Goal 1
Transcribe the passage of the prime sieve discussion between "I was hoping" and "and more straightforward.", inclusive.
Goal 2
Extend the prime sieve discussion onward from its last line.

Text segment
Will Ness about 8 years

I was hoping for a descriptive pseudocode, couldn't understand his code's idiosyncrasies (factors.resize(3) followed by int factor = factors.front();... don't see anything put into the deque, so what is he getting out of it?...). Will have to study your code, hopefully it'd be clearer and more straightforward.
DarthGizka about 8 years

@Will: resize(3) on an empty deque or vector has the effect of initialising it to three zeroes, just like my code does with the initialiser { 0, 0, 0 }. The easiest way of getting into the algorithm is mental symbolic execution for a few iterations, or loading it into LINQPad and debugging (i.e. watching it work). Hopefully my code should make this a bit easier than Ben's... Also: storing a factor in a given slot not only marks the slot as composite (i.e. a multiple of that factor); it is also the only place where that factor is stored, and it is implicitly the factor's 'working offset'.
DarthGizka about 8 years

@Will: I've added an explanation to the body of the text, right after the code of the deque sieve. If I did a poor job and you still have questions, just shoot!
Will Ness about 8 years

OK, got it now, thanks. For me, in Ben's code, "factors" ought to be renamed as "sieve"; and "maybe_prime" - "candidate"; also, inside main, "factor" -> "mult_of". Then it becomes readable. Description of "sieve" is: sequence of ints serving as sieve markings (corresponding to consecutive odd numbers) past the current candidate where a non-zero f indicates a multiple of f (e.g. {0,0,3} at 11, or {3,0,0,0,5} at 27). So it's the same as the usual sliding sieve, except it maintains the local sieve in this weird format, instead of just storing the actual numbers in a PriorityQueue.
Will Ness about 8 years

... perhaps it's done for efficiency's sake (PQ is perhaps under-performant, by comparison?... OTOH this sieve needs more space ). By "the usual sliding sieve" I mean e.g. this one, in Python. --- so, do you know of an origin, a source for this sieve? I asked this under Ben's answer too, but he's not responded yet. Is it well known, famous in some way?..
Will Ness about 8 years

related comment.

Supplied records
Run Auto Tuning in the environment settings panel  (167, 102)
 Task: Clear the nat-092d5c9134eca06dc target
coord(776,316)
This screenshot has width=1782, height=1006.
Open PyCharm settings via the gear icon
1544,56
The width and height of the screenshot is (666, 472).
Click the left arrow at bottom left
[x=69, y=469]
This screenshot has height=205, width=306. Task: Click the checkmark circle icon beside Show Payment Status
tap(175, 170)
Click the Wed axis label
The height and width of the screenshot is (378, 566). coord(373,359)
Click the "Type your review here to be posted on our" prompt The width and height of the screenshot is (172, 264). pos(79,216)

Reply 1
I was hoping for a descriptive pseudocode, couldn't understand his code's idiosyncrasies (factors.resize(3) followed by int factor = factors.front();... don't see anything put into the deque, so what is he getting out of it?...). Will have to study your code, hopefully it'd be clearer and more straightforward.

Reply 2
Will Ness about 8 years

of course, in Haskell, it is a truly illuminating one-liner 2 : fix ( (3:) . minus [5,7..] . unionAll . map (\p-> [p*p, p*p+2*p..]) ) (using a Data.List.Ordered module's minus and unionAll that is) with Haskell's laziness keeping it "local". Again, not overly-performant, but illuminating. :) Thanks again for the pointers.
DarthGizka about 8 years

Since this is marked as 'answer': -1 for talking about asymptotics when the OP wants efficiency for a small, fixed n of 10000. -1 for linking the Sieve of Atkin without even skimming it: the article itself mentions that Atkin is only asymptotically better than Eratosthenes but in practice it is always slower if equal effort is spent on implementation; for the OP's problem Eratosthenes is orders of magnitude faster with much simpler code. The remark about mod 6 wheels doesn't make much sense: Atkin is based on the mod 30 wheel already, so there's no way of speeding it up with a lesser wheel.
DarthGizka about 8 years

@Will: The deque sieve has a lot in common with Bennion's Hopping Sieve (more info including C source code at Will Galway's SieveStuff page), which was developed by Robert Bennion in the 1970s. In any case an interesting read for every connoisseur!
Will Ness about 8 years

great, thanks. I think I saw it mentioned once before, but didn't find the sources... the "hopping tiles"... is it "working by columns" so to speak, vs. the usual strict bounded sieve working "by rows"? or some combination of both?... --- there's also a different algo by Gries and Misra, which I am yet to process fully. :) (it ought to be a variation on Euler's scheme, somehow...)
Will Ness about 8 years

@DarthGizka I've coded its Haskell sort-of equivalent (the counting, minus the deque). It's at the bottom here. It's not very readable.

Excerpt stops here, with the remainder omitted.